THE Thai automobile industry had a fruitful year in 2017, with sales rebounding as a large number of new models helped raise demand in every segment.
While one-tonne pickup trucks and eco cars make up the majority of the auto market (as the country is also the global production base for these vehicles), a new trend is building up in terms of digitisation and electric vehicle (EV) technology.
Last year, the government has made clear its intention to promote the production and use of EVs in Thailand, which could, in the future, turn the country into a production base for such vehicles.
Nissan will be the first major auto maker to launch an EV model in Thailand later this year. The second-generation Nissan LEAF will be imported from Japan and hit the local showrooms with price tags of over Bt1 million. Aimed at modern families needing a second vehicle for city driving, the LEAF is expected to start a new trend among city dwellers.
While operating range is the common weakness of EVs, Nissan claims the LEAF has a range of 400 kilometres (Japanese JC08 cycle), up 40 per cent from the first-generation model, which won over 280,000 customers worldwide.
The Japanese version of the new LEAF also comes with autonomous highway driving as well as parking – it is still unconfirmed whether the Thai-bound models will be equipped with these functions.
Infotainment systems offered with automobiles are also being upgraded across the market, and now come with Bluetooth and facilities for hands-free phone calls as well as voice control technology.

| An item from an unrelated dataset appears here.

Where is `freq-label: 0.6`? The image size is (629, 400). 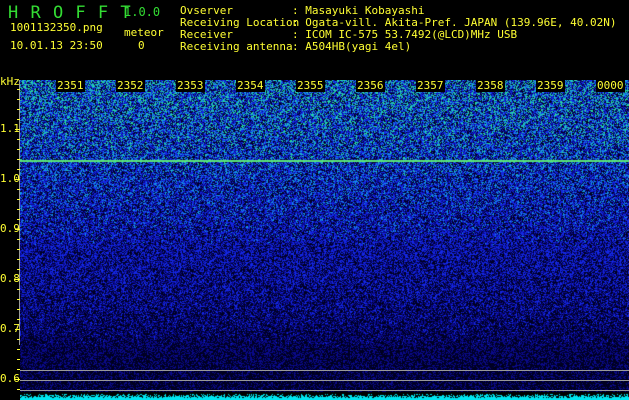 freq-label: 0.6 is located at coordinates (10, 378).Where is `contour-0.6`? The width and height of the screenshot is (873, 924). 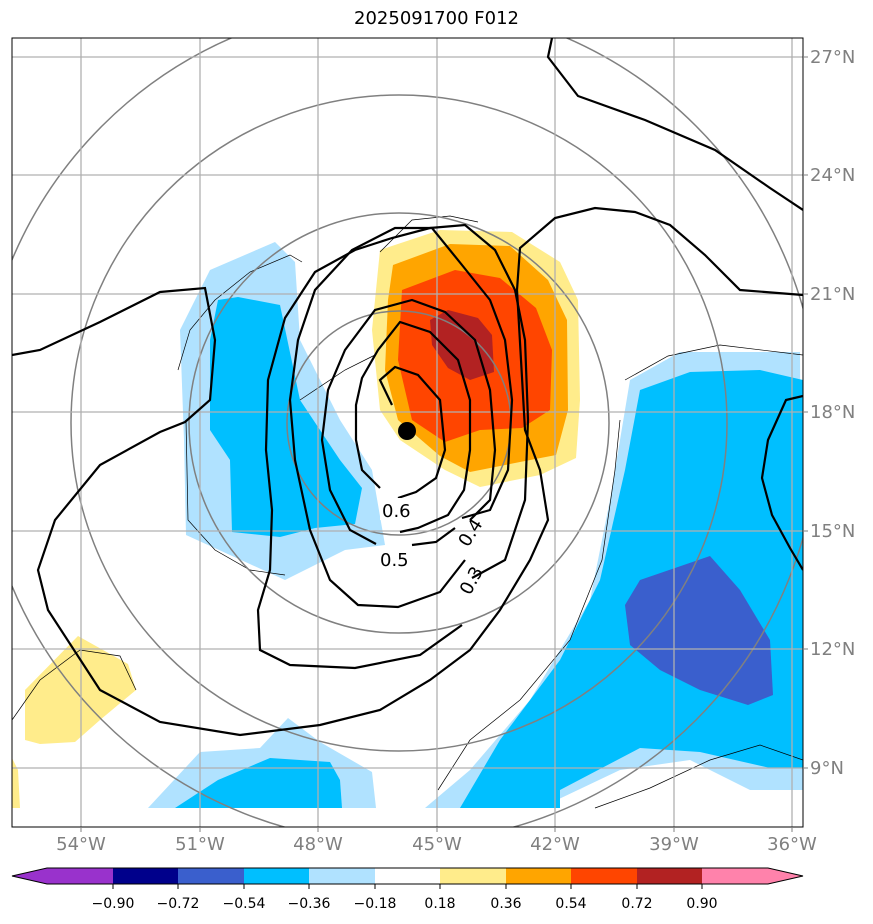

While these functions are usually offered in luxury cars, more affordable brands in the lower market segments have been offering them in their products to increase attractiveness.
The new Mazda CX-5, for example, features the latest MZD Connect infotainment system that allows users to connect to the Internet and social media. Apart from a Bluetooth connection, there’s also a built-in navigation system plus BOSE sound system.
Meanwhile, the MG ZS goes a few steps further with the i-SMART system. It has the world’s first Thai-language voice control system that does all sorts of things, ranging from opening/closing the panoramic sunroof, adjusting the climate control, infotainment and navigation systems. Download the app and the owner can also locate the vehicle position as well as start the engine and turn the climate control system to pre-cool the cabin prior to entry.
With more people using the Internet on a daily basis, automobile companies are also increasing their presence in the online world, with more advertisements and activities being provided on social media.
Thee Permpongpanth, senior marketing director of Mazda Sales (Thailand) Co Ltd, said that attitudes on consumerism and communication have been changing, with digital communication growing more important. However, he said traditional media like television and print media is still crucial in reaching the majority of target customers.
“Today customers are able to quickly gain more offline and online information through the integration of media consumption,” he said. “We have increased channels in our digital platforms such as www.mazda.co.th and Mazda Thailand Official Facebook, YouTube, Line and Instagram accounts. These are the hubs of Mazda information for customers and anyone interested in the Mazda brand. These channels provide all kinds of information such as vehicle details, technology, usage, dealer networks, aftersales and maintenance, parts and labour cost, including news and activities from Mazda.”